Prompt: Copy, without any change, the lines from the one that holds "Task: Expand the Global" through the final line of the material below.

Records provided:
---

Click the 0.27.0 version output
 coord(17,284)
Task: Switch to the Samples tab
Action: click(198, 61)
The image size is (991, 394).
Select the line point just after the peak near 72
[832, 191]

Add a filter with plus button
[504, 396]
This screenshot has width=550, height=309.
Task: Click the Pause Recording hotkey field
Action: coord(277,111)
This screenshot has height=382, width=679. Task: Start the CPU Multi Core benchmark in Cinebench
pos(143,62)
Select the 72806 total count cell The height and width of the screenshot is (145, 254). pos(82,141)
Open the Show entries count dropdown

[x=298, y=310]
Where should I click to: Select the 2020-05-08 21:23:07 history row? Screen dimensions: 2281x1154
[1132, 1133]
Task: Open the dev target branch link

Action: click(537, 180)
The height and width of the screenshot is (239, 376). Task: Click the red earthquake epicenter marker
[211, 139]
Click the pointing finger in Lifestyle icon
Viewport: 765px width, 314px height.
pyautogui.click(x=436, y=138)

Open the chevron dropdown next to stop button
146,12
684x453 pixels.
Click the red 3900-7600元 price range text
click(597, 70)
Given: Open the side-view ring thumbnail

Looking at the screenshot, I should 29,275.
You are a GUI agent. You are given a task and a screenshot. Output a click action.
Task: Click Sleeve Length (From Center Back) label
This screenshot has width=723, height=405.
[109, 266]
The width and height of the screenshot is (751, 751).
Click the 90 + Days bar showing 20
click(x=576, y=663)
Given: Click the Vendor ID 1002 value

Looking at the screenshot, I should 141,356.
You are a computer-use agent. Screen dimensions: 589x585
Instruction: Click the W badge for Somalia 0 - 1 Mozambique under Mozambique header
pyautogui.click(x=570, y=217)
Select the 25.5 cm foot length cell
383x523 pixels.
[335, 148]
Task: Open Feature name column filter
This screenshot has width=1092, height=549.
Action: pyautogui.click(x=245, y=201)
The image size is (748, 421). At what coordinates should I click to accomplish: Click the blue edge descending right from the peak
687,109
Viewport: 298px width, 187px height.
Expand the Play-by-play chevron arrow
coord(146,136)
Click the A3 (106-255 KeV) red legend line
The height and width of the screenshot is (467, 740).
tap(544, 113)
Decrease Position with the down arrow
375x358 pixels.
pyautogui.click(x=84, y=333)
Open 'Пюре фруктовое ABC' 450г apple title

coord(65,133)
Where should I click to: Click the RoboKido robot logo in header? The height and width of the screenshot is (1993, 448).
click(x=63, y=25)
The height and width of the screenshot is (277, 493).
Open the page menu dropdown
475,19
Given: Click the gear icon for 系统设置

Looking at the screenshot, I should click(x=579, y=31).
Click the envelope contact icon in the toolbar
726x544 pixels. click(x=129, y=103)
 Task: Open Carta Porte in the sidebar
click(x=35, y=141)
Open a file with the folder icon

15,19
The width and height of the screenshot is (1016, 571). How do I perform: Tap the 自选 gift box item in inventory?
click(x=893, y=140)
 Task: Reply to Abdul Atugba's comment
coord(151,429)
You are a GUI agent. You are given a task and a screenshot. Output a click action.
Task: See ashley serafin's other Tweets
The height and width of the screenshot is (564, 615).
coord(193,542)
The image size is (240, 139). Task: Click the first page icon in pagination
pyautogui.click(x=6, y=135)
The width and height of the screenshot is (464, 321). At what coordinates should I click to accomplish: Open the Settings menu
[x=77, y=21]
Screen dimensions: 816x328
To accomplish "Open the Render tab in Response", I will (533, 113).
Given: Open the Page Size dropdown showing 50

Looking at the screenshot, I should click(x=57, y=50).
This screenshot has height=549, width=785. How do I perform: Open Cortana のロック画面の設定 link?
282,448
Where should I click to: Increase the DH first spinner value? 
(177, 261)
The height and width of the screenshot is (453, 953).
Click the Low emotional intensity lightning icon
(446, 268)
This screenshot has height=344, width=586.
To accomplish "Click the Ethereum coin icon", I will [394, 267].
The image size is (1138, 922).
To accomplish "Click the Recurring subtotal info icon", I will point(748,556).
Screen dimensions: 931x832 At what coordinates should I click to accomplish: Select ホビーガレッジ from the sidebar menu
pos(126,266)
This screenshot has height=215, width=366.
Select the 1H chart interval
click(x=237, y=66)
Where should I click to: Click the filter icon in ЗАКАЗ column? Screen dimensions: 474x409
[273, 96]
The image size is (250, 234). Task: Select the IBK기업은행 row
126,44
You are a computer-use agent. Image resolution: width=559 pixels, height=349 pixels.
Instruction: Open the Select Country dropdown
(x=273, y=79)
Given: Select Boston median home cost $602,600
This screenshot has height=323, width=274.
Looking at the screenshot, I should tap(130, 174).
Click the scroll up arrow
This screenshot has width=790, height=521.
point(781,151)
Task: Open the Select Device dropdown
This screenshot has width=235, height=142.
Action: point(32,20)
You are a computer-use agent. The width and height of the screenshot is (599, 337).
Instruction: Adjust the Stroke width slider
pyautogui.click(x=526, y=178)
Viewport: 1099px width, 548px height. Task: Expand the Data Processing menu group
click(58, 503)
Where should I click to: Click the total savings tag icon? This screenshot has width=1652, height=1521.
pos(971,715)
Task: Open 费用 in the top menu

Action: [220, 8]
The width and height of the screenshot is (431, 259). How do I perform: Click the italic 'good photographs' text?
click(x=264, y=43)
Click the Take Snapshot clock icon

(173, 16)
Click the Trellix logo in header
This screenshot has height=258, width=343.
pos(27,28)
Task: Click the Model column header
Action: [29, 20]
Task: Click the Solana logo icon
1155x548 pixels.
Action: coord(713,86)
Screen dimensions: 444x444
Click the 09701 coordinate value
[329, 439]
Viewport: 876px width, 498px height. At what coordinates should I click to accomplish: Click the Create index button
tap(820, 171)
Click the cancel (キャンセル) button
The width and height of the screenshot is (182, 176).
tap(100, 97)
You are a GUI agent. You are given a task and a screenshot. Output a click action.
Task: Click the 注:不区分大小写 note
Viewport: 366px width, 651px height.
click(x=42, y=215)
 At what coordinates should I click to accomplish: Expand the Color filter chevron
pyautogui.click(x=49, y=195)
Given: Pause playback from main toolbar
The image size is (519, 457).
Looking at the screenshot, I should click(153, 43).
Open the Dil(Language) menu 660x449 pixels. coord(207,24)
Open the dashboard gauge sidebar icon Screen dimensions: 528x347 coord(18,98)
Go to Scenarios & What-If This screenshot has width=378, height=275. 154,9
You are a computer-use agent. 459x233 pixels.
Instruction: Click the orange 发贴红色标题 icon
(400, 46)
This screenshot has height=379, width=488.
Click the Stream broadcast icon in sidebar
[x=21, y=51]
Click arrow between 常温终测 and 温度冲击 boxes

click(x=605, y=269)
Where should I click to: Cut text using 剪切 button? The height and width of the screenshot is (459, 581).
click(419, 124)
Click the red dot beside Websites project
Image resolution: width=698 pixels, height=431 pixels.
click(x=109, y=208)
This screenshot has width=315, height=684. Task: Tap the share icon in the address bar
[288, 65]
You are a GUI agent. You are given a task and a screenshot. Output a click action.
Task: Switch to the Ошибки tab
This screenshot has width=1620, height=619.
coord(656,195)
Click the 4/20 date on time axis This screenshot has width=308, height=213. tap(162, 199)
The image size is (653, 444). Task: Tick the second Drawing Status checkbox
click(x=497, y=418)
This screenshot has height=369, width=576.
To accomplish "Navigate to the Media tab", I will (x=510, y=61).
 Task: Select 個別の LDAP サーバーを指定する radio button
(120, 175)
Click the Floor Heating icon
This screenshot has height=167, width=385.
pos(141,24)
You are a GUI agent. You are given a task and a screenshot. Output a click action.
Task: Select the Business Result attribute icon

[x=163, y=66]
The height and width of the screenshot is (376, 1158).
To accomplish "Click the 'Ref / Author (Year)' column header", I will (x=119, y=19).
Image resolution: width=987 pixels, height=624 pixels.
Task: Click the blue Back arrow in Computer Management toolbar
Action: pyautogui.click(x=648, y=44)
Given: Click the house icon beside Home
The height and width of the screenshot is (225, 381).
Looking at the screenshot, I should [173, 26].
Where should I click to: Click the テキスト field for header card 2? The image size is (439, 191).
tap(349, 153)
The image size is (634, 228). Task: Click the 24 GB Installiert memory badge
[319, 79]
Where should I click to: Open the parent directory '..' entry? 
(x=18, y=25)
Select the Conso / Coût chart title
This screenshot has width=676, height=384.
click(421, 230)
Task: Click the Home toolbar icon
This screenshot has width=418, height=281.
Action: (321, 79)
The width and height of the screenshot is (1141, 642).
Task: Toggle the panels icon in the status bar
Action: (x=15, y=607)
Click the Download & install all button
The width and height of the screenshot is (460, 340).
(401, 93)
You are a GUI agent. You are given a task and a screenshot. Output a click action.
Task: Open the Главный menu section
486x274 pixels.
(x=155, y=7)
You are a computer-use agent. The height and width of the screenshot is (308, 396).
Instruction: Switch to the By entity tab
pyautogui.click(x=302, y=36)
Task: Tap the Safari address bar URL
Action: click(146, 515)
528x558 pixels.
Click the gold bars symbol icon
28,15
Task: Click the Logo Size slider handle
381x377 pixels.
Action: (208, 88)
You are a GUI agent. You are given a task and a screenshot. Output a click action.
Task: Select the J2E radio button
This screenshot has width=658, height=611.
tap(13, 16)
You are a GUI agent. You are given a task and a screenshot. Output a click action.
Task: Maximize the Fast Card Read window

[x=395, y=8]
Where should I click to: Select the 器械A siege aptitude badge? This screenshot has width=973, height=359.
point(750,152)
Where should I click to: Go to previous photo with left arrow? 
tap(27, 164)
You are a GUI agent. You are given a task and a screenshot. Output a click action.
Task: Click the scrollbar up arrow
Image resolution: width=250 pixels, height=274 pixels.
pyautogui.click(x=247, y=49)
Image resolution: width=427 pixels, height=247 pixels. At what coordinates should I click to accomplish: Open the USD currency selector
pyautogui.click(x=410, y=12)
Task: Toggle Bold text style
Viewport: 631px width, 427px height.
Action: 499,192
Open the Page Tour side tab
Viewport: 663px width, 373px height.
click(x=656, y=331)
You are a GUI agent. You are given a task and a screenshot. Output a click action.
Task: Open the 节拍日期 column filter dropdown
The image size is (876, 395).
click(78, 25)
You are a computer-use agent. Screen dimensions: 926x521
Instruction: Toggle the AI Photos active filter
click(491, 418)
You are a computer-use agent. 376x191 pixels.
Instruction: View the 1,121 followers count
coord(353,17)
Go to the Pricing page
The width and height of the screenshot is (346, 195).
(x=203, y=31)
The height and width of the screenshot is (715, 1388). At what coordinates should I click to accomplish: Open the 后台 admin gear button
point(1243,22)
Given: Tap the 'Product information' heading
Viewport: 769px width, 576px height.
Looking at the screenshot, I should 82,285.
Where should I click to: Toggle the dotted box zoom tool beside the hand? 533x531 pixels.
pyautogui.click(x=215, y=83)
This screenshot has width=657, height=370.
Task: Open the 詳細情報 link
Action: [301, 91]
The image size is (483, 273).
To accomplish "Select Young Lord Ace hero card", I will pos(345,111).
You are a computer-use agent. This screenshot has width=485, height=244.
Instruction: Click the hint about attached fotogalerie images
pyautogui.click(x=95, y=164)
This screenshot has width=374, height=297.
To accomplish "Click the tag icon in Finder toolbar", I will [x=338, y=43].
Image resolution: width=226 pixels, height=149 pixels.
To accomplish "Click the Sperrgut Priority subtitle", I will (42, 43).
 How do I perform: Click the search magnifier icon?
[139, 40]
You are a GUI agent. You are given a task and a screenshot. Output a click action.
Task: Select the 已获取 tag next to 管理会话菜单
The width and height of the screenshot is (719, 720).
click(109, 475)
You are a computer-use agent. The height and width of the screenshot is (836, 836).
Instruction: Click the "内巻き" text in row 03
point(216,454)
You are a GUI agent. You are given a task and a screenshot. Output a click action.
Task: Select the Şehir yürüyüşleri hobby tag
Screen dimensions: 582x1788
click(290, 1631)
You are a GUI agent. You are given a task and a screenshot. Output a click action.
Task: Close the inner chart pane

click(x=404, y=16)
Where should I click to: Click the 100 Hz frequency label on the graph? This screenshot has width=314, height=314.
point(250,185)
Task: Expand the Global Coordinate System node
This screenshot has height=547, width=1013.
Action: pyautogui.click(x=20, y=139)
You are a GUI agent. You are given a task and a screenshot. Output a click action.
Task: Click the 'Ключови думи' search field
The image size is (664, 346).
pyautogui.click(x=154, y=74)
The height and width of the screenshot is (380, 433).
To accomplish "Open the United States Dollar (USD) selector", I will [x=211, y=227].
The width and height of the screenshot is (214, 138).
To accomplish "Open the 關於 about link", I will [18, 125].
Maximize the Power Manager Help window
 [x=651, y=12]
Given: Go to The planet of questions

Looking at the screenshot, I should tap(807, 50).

---

Answer for the task:
Task: Expand the Global Coordinate System node
This screenshot has height=547, width=1013.
Action: pyautogui.click(x=20, y=139)
You are a GUI agent. You are given a task and a screenshot. Output a click action.
Task: Click the 'Ключови думи' search field
The image size is (664, 346).
pyautogui.click(x=154, y=74)
The height and width of the screenshot is (380, 433).
To accomplish "Open the United States Dollar (USD) selector", I will [x=211, y=227].
The width and height of the screenshot is (214, 138).
To accomplish "Open the 關於 about link", I will [18, 125].
Maximize the Power Manager Help window
 [x=651, y=12]
Given: Go to The planet of questions

Looking at the screenshot, I should tap(807, 50).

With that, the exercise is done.